5. Führe ein Beispiel an, das zeigt, daß es auch unter den Christen des ersten Jahrhunderts zu persönlichen Schwierigkeiten kam. Was unternahm Paulus in dieser Sache?
5 Selbst unter den Christen des ersten Jahrhunderts, die in einer Zeit lebten, in der die Macht des heiligen Geistes Gottes durch viele Wunder offenbar wurde, entstanden persönliche Schwierigkeiten. Ein Beispiel hierfür erwähnte der Apostel Paulus kurz in seinem Brief an die Philipper (4:2, 3). Wir lesen: „Die Euodia ermahne ich und die Syntyche ermahne ich, gleichen Sinnes im Herrn zu sein. Ja, ich bitte auch dich, echter Jochgenosse, stehe diesen Frauen weiterhin bei, die in der Sache der guten Botschaft Seite an Seite mit mir gekämpft haben, zusammen mit Klemens und auch den übrigen meiner Mitarbeiter, deren Namen im Buche des Lebens stehen.“ Die beiden hier erwähnten geistigen Schwestern hatten offenbar eine gute Erkenntnis des Wortes Gottes und hatten Seite an Seite mit dem Apostel Paulus und anderen die gute Botschaft gepredigt. Dennoch war es zwischen ihnen zu anscheinend unüberwindlichen Schwierigkeiten gekommen. Schließlich erfuhr der Apostel Paulus von der Sache, und er hielt es für angebracht, sie in seinem Brief an die Versammlung in Philippi zu erwähnen und die beiden Schwestern zu ermuntern, ihr möglichstes zu tun, um miteinander wieder ins reine zu kommen. Er bat auch einen reifen christlichen Bruder, den beiden, falls sie allein nicht zurechtkämen, zu helfen, eine friedliche Lösung zu erzielen, damit sie wieder „gleichen Sinnes im Herrn“ sein könnten.
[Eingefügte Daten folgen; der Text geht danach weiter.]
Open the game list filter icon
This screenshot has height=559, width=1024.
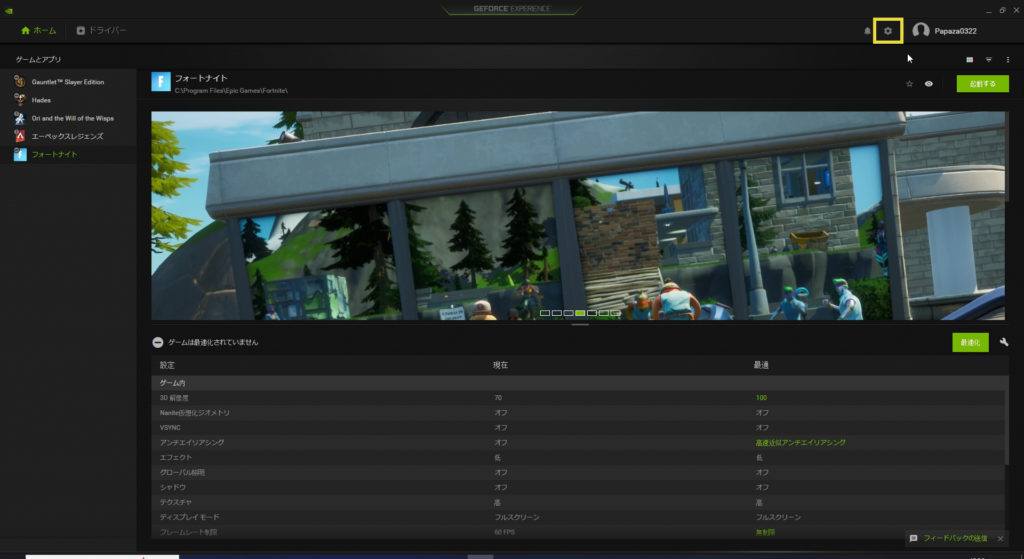coord(989,60)
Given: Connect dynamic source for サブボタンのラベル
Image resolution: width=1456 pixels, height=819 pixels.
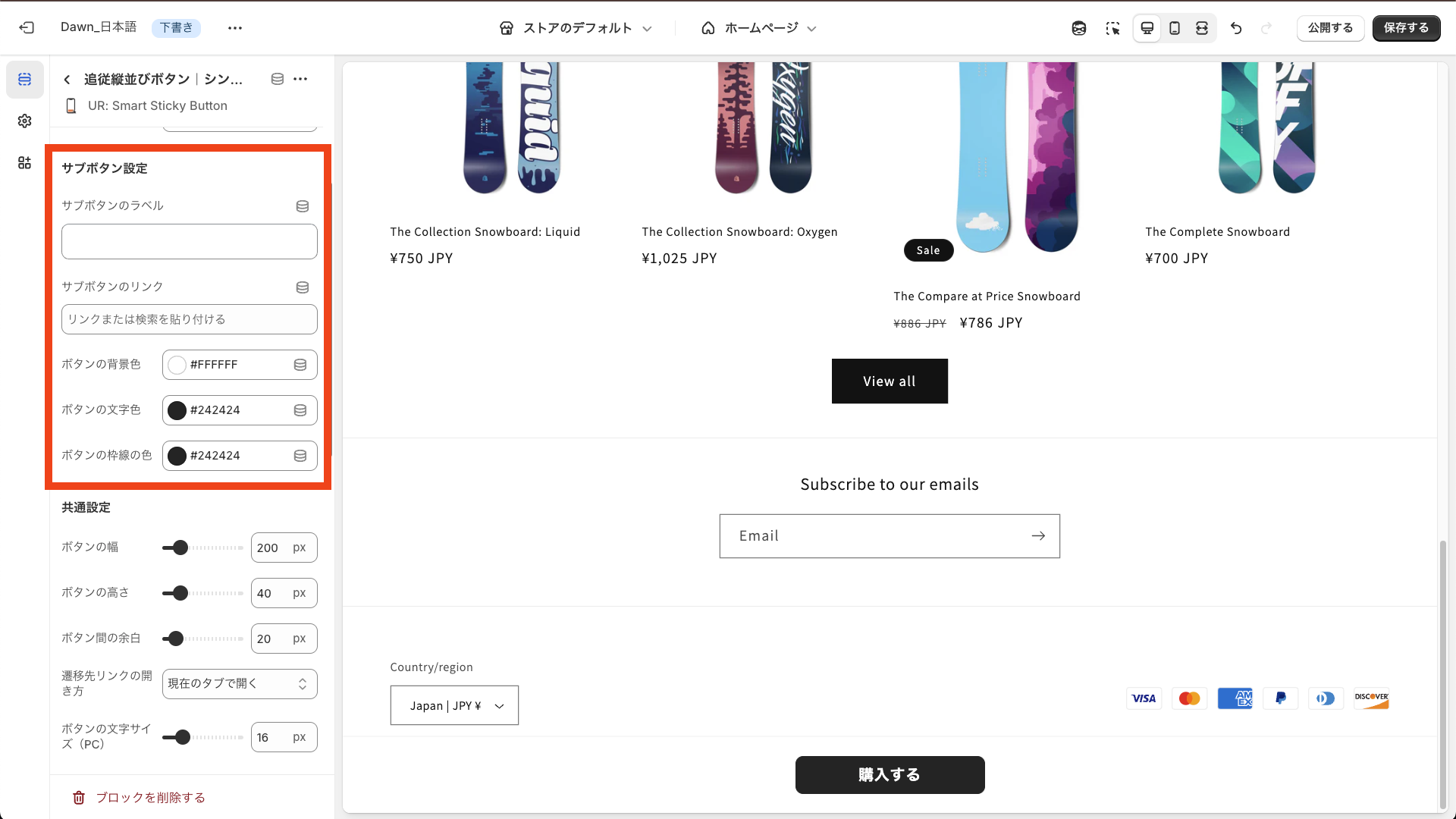Looking at the screenshot, I should pyautogui.click(x=302, y=206).
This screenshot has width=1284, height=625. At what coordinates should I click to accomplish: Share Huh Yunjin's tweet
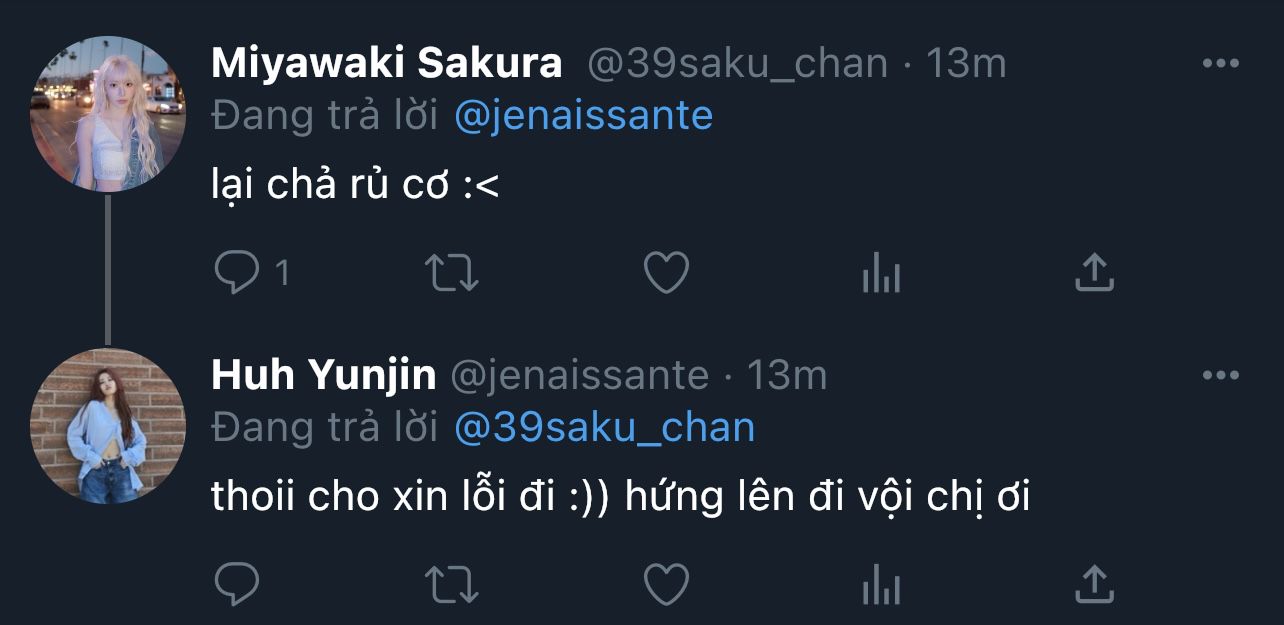pos(1094,584)
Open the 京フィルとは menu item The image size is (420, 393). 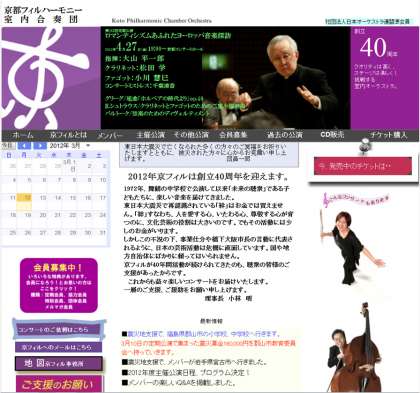[x=68, y=135]
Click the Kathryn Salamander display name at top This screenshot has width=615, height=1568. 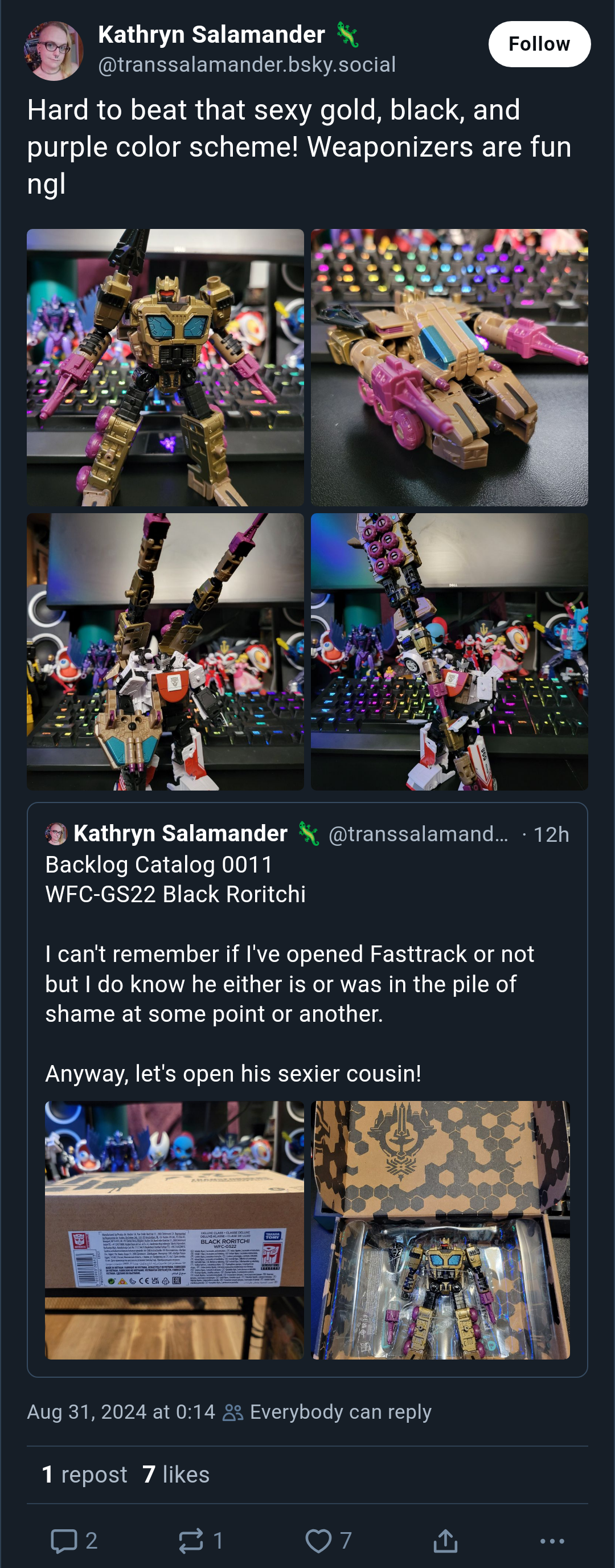(x=211, y=35)
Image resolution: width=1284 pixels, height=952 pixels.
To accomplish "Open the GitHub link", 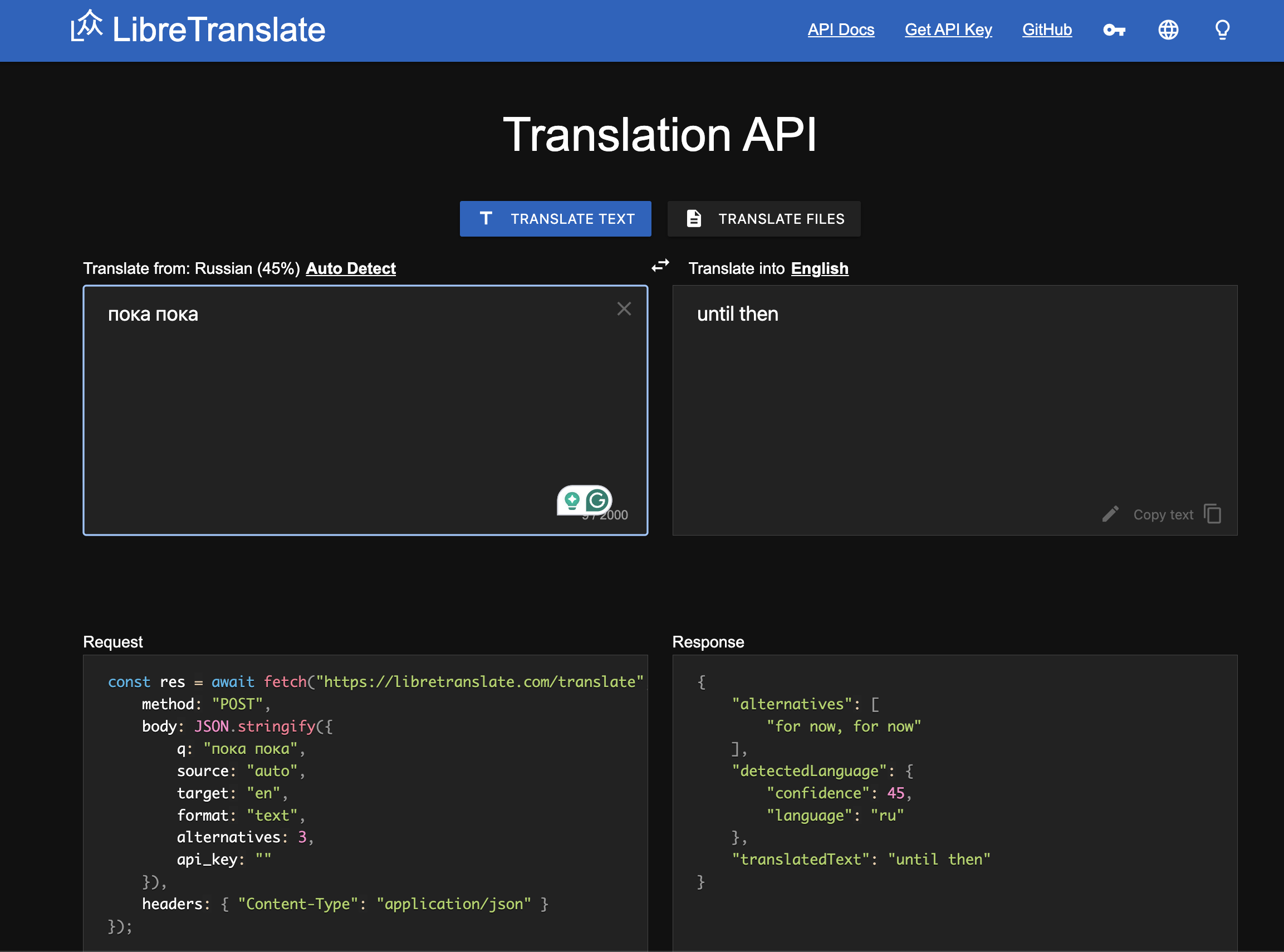I will click(1047, 30).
DIE GRUNDLAGE FÜR DIE BESEITIGUNG VON SCHWIERIGKEITEN
6. Wo finden wir die biblische Regel zur Beseitigung persönlicher Schwierigkeiten, und welche Schritte schließt sie ein?
6 Wie jene Schwierigkeit schließlich behoben wurde, wissen wir nicht, denn es wird in der Bibel darüber weiter nichts gesagt. Wir wissen jedoch, daß Christus Jesus, als er etwa dreißig Jahre früher noch auf der Erde war, nicht nur erkannte, daß solche Probleme unter seinen unvollkommenen, sündigen Nachfolgern entstehen würden, sondern in seiner wunderbaren Weisheit damals auch zeigte, wie solche Probleme gelöst werden können. Aller Wahrscheinlichkeit nach befolgten diese beiden christlichen Frauen, nachdem sie der Apostel Paulus ermahnt hatte, den vernünftigen Rat ihres Meisters und bemühten sich, ihre persönliche Schwierigkeit auf diese Weise zu beseitigen. Das tun Jehovas Zeugen auch heute, im 20. Jahrhundert. Darum können sie viele ihrer persönlichen Schwierigkeiten in christlicher Liebe beseitigen oder gar verhüten, daß sie überhaupt entstehen. Wie lautet denn diese Regel? Wir finden sie in Matthäus 18:15-17. Jesus begann mit den Worten: „Überdies, wenn dein Bruder eine Sünde begeht ...“ Dadurch erkannte er an, daß es unter seinen wahren Nachfolgern zu Schwierigkeiten kommen könnte. Darauf zeigte er, wie sie bereinigt werden können, indem er auf drei bestimmte Schritte hinwies, die der Beleidigte oder die Person, gegen die gesündigt wurde, unternehmen sollte. 1.: „Gehe hin und lege seinen Fehler zwischen dir und ihm allein offen dar. Wenn er auf dich hört, so hast du deinen Bruder gewonnen.“ 2.: „Wenn er aber nicht hört, dann nimm noch einen oder zwei mit dir, damit jede Sache aus dem Mund von zwei oder drei Zeugen festgestellt werde.“ 3.: „Wenn er nicht auf sie hört, dann sprich zu der Versammlung.“ „Eine einfache Regel“, sagst du? Allerdings. Sie darf jedoch nicht übersehen oder außer acht gelassen werden, wenn man persönliche Schwierigkeiten in christlicher Liebe beseitigen möchte.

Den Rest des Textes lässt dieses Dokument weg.